1 December 2011Patents

US President signs, seals and delivers US patent reform

US President Barack Obama signed the Leahy-Smith America Invents Act into law on September 16, making the most significant reform of US patent law since 1836.

The House of Representatives approved HR 1249, which has identical provisions to the America Invents Act, on June 23, and the US Senate voted in favour of reforming US patent law on September 8.

The America Invents Act will move the US from a first-to-invent patent system to a first-to-file, bringing it in line with other major jurisdictions, aft er March 16, 2013.

In a blog post announcing the passage of the America Invents Act into law, Quentin Palfrey, senior advisor to the Chief Technology Office for Jobs & Competitiveness in the White House Office of Science & Technology Policy, said: “The new law...will harmonize the American patent process with the rest of the world to make it more efficient and predictable, and make it easier for entrepreneurs to simultaneously market products in the United States and for exporting abroad.”

“[This] marks the conclusion of a long and vigorous debate on how to best modernize our nation’s patent system,” said Biotechnology Industry Organization (BIO) president and chief executive officer Jim Greenwood on September 8, following the Senate’s approval of the act. “The improvements made by the bill will benefit all sectors of the national economy by enhancing patent quality and the efficiency, objectivity, predictability and transparency of the U.S. patent system.”

Horacio Gutierrez, corporate vice president & deputy general counsel at Microsoft, agreed in a blog post. He said that patent reforms will ensure that innovators can benefit from a predictable and rational patent system, “with new tools to eliminate patents that should not have issued and to speed the processing of patents that should be issued”.

He added: “A fair, balanced and effective patent system is indispensable to promoting R&D investment, job creation, and economic growth.”

Fees

The US Patent and Trademark Office (USPTO) is now allowed to set its own fees, but the office’s use of fees will be subject to a limit set by Congress. Any fees collected in excess of the amount that Congress appropriates will be held in a special account for USPTO use, if and when Congress sets a new limit.

The America Invents Act also makes changes to specific USPTO fees. A 15 percent surcharge now applies to general statutory and maintenance fees, and applicants can now request a prioritised examination for an additional $4,800, which will be reduced by 50 percent for small entities.

Speaking on September 8, David Kappos, director of the USPTO, said: “Significantly, as stated by leadership in both houses of Congress, this legislation enables us to access all of our fees. We intend to aggressively implement that mandate by immediately hiring new examiners, instituting new patent acceleration tools, and aggressively modernizing our IT infrastructure.”

Post-grant review

A new post-grant review system will become operational on September 16, 2012. It will only be available for patents that are involved in interferences, certain business method patents and patents that are filed under the first-to-file system.

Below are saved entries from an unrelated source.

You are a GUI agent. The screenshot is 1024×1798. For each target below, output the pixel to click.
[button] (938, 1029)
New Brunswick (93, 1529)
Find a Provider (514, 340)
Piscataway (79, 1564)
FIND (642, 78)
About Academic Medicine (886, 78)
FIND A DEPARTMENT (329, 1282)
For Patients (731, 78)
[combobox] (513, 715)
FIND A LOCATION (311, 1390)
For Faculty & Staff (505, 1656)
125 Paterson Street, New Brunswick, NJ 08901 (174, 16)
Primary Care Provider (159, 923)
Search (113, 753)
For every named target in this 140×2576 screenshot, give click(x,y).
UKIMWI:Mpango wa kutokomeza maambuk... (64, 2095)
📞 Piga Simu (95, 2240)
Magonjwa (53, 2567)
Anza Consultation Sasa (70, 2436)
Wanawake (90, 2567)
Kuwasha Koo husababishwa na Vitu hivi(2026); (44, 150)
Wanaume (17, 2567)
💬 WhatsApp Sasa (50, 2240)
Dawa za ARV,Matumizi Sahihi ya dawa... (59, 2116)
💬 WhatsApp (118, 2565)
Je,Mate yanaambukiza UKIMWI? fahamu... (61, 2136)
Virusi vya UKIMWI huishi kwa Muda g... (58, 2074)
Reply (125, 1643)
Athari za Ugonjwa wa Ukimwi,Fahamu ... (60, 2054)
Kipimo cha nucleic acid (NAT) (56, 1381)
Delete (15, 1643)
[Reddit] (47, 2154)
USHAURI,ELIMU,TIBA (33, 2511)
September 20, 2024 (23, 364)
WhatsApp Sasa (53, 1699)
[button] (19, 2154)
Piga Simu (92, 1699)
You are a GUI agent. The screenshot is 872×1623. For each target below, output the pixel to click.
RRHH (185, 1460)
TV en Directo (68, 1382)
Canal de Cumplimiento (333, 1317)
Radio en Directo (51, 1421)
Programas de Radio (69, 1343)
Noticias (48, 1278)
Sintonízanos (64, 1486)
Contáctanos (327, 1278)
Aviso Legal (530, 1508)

The USPTO’s Board of Patent Appeals and Interferences will become the Patent Trial and Appeal Board (PTAB) and the PTAB will handle cases under the new post-grant review system.

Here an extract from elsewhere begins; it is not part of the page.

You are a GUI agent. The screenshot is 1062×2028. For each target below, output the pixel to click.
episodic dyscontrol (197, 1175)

Those looking to use the current inter partes request system will have to meet a new standard when filing a request. A requesting party now needs to show that there is a reasonable likelihood that it would successfully challenge at least one of the patent’s claims, rather than raise a substantial new question of patentability as it did before.

The America Invents Act has also limited the issuance of claims directed to human organisms, removed failure to disclose best mode as a defence against litigation actions and limited the joinder of unrelated accused infringers during litigation actions.